**WHAT IS REQUIRED:** For this exercise, restate every line below word for word and drop the images.

**TASK MATERIAL:**
==================================================

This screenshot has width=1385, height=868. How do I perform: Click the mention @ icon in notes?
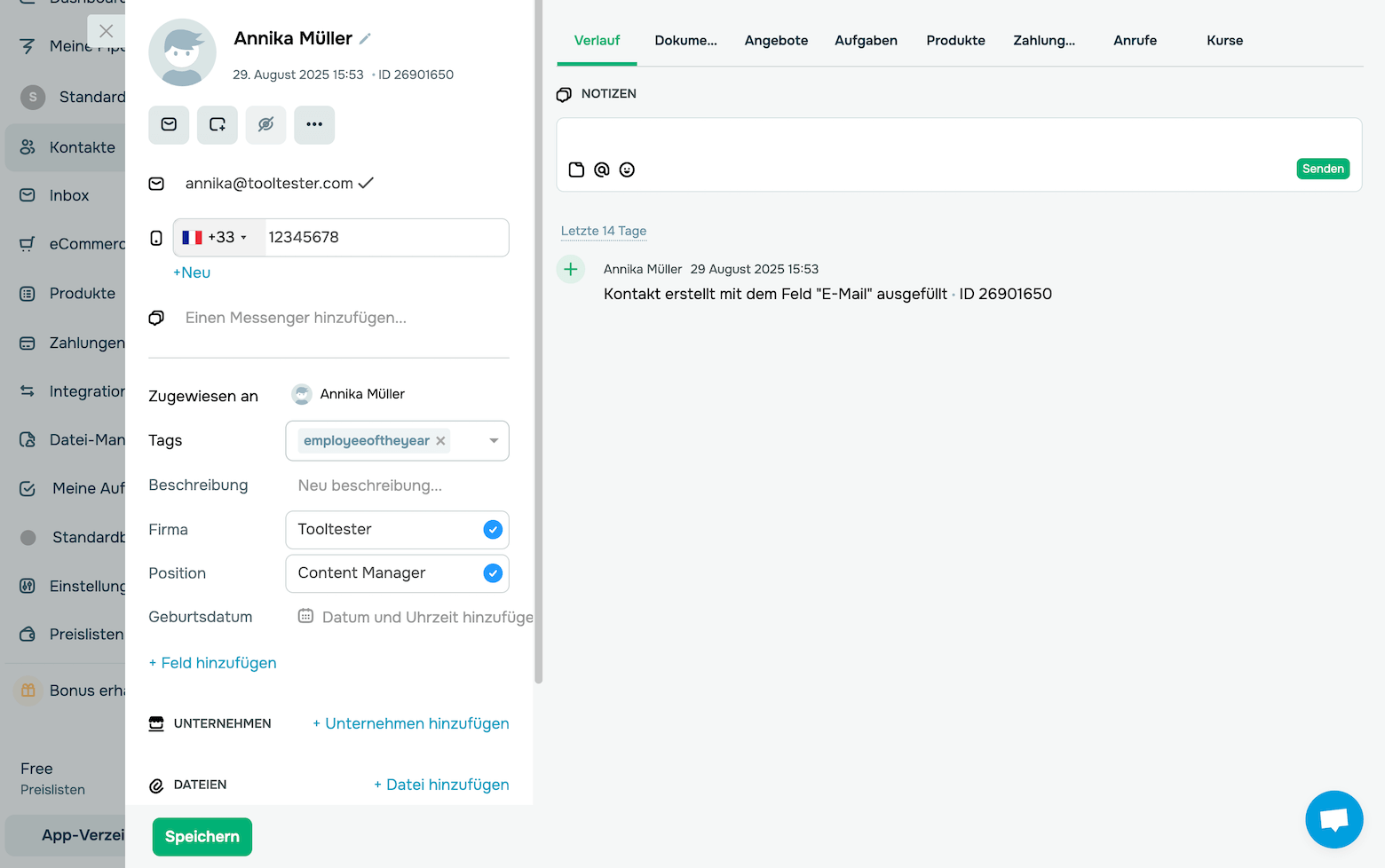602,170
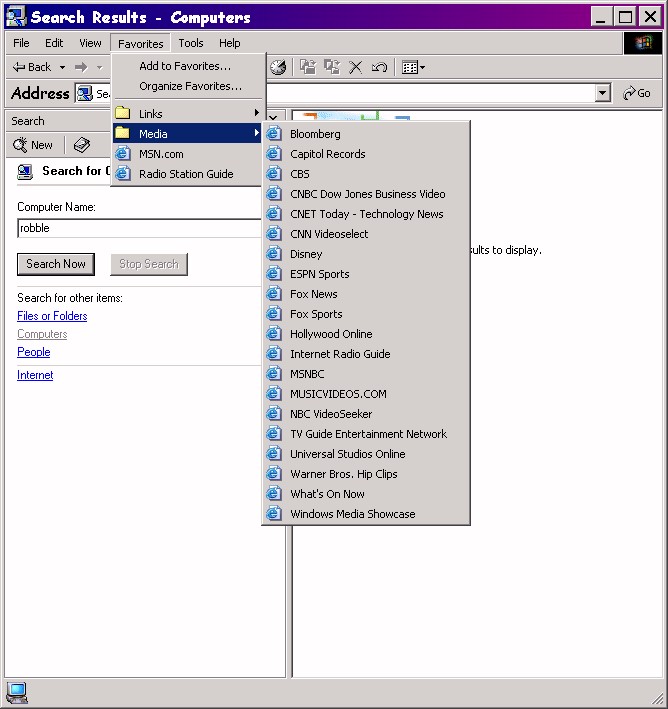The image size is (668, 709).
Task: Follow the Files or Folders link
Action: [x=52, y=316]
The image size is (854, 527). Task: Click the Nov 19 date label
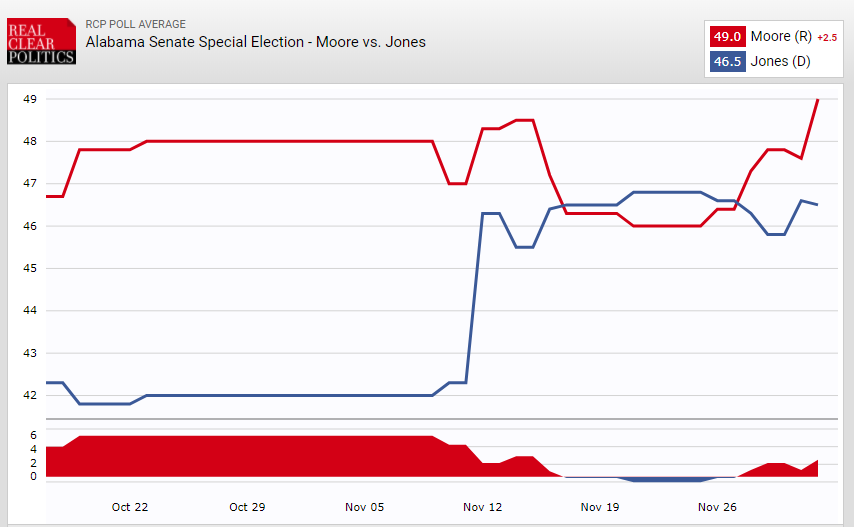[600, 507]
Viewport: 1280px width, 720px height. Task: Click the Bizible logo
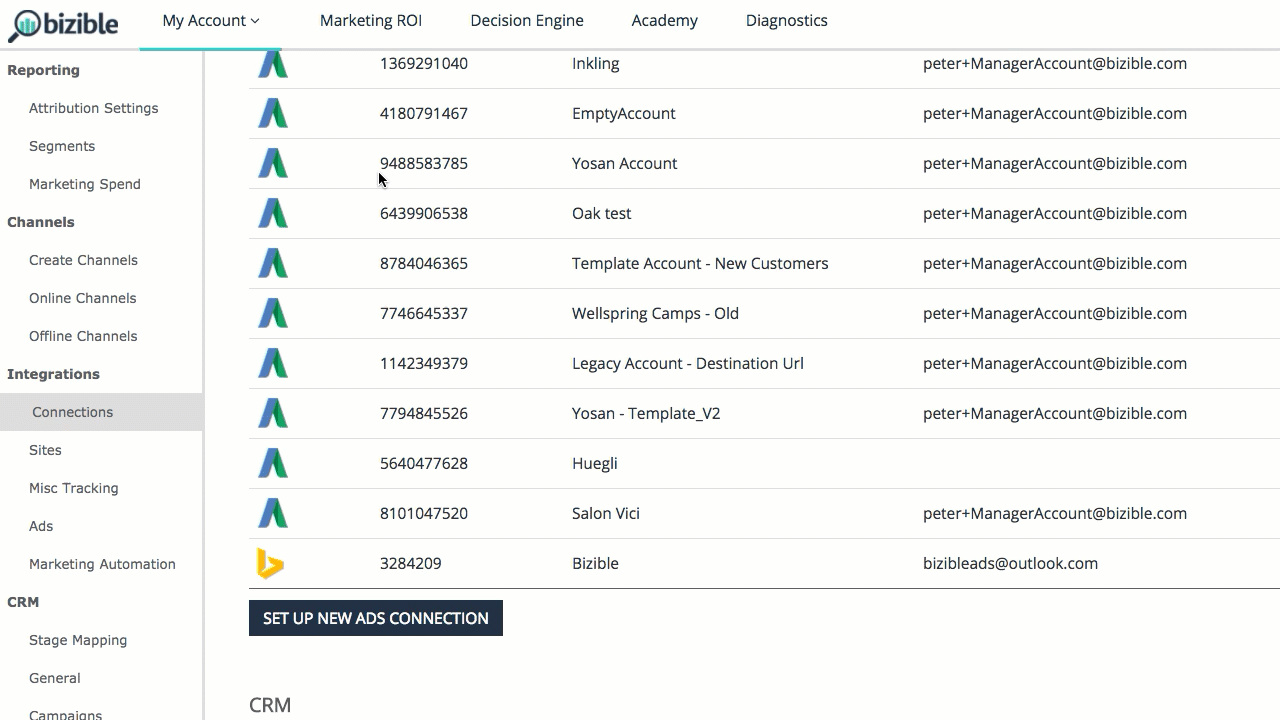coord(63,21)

==================================================

**OUTPUT OF THE TASK:**
This screenshot has width=1385, height=868. How do I perform: Click the mention @ icon in notes?
602,170
The image size is (668, 709).
Task: Follow the Files or Folders link
Action: [x=52, y=316]
The image size is (854, 527). Task: Click the Nov 19 date label
[600, 507]
Viewport: 1280px width, 720px height. Task: Click the Bizible logo
coord(63,21)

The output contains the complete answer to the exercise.